Road signage decisions (1)

Until the 1970s, Exeter was known for the regular congestion on the by-pass every summer.  Because the main roads to the south-west of England converged on the city, and the by-pass was constricted by a narrow bridge over the Exe and the Exeter Canal, traffic queued for hours.  Today, the congestion and queues are not so severe, and generally there is good flow of traffic. 

One section of the “old by-pass” (as many people know it) is blocked by a roundabout (at Countess Wear, for UK readers).  There traffic is controlled by lights, to ease the flow of commuters.  There are two lanes from the north-east, one for traffic going left and ahead, one for traffic going right.  (Remember, we Brits drive on the left!)  A couple of hundred yards before the lights, there is a sign advising motorists of this division of the lanes.  Unfortunately, most evenings, the traffic backs up for a greater distance.  Regular users of the road know that they must get in the correct lane as soon as possible, but the stranger does not have this knowledge, and often there are scenes where a driver has to force his or her way into the other queue, when the error is discovered.

So here is a planning or decision problem.  Where should the advance signs for traffic lanes be placed?  And how many should there be? 

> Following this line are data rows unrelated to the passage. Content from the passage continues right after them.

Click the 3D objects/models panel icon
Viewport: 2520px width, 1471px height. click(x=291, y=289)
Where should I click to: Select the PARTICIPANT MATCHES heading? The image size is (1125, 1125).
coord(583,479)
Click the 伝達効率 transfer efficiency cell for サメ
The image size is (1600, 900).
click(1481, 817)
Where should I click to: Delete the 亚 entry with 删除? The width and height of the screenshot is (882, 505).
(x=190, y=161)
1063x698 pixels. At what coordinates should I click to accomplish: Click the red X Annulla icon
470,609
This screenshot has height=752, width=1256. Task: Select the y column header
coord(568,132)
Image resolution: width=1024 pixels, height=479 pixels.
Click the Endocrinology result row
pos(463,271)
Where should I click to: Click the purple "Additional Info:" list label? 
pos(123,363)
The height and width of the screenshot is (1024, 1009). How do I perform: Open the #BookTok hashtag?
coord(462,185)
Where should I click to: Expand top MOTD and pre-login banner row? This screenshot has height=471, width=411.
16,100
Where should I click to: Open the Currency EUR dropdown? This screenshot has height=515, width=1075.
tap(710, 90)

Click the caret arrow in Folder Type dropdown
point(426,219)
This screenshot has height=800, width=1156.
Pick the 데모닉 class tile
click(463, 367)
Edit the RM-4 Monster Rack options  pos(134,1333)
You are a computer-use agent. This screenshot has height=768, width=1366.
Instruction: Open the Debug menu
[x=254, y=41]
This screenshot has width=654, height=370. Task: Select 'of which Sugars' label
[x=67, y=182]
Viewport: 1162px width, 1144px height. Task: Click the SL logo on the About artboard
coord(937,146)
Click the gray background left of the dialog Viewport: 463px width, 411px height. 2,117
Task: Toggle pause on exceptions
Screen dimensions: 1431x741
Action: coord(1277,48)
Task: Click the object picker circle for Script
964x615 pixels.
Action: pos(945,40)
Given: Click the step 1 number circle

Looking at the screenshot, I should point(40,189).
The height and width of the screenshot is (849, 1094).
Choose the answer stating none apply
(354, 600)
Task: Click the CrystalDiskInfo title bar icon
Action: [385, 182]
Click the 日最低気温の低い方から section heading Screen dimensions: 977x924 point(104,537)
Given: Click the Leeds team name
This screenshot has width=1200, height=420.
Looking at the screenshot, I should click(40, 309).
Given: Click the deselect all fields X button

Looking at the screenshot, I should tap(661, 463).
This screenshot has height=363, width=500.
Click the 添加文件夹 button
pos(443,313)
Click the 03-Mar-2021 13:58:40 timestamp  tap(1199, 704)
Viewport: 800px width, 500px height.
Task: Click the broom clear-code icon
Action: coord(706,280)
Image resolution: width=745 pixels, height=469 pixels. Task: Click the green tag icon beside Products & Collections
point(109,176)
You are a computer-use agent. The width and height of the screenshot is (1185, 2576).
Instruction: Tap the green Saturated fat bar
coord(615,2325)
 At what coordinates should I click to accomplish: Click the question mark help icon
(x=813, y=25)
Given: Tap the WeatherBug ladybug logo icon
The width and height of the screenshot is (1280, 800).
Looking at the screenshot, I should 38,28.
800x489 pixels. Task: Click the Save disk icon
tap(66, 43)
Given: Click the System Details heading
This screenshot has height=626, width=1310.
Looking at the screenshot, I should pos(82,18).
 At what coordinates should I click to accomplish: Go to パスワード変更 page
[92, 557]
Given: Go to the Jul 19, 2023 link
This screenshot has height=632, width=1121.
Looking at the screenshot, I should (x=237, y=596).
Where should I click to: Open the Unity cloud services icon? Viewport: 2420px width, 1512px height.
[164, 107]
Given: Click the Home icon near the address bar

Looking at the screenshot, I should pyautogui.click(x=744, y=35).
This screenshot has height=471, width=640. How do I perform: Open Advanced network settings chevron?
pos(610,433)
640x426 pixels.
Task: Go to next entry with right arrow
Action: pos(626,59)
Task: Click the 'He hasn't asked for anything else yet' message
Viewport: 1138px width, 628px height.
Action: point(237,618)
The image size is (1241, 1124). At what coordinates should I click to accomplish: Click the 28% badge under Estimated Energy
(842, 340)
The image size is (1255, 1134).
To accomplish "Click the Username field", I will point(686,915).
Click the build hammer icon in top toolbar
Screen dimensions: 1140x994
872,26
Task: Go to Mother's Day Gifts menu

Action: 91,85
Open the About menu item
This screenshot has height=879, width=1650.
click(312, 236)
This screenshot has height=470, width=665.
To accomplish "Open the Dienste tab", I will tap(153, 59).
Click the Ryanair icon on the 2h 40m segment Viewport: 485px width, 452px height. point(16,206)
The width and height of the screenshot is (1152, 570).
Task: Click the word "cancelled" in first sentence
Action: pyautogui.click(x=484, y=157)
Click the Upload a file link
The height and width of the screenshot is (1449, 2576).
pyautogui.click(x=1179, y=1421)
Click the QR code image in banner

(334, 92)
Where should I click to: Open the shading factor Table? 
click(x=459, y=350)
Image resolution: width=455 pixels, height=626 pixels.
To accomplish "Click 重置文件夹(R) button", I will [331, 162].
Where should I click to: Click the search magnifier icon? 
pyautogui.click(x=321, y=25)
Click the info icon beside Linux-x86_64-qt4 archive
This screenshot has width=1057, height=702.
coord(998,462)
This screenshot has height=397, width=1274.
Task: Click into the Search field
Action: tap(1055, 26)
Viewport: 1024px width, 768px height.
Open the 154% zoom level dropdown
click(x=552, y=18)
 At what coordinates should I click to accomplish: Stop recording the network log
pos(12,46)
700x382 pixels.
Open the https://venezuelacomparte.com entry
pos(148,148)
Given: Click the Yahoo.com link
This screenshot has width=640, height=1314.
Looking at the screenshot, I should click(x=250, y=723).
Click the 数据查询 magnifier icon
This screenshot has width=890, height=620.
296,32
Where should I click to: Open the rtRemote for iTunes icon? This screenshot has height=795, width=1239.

And there is a deeper question.  Many road signs are only relevant to a minority of road users.  Regular users of a stretch of the highway will know which lane to use, and what is ahead of them.  They will concentrate on driving, because the route, and its condition, are familiar.  The visitor, the stranger, the newcomer, these are the people who need the information.  But, the regular user needs to be told when there is a change.  So how do you communicate information to those who need it?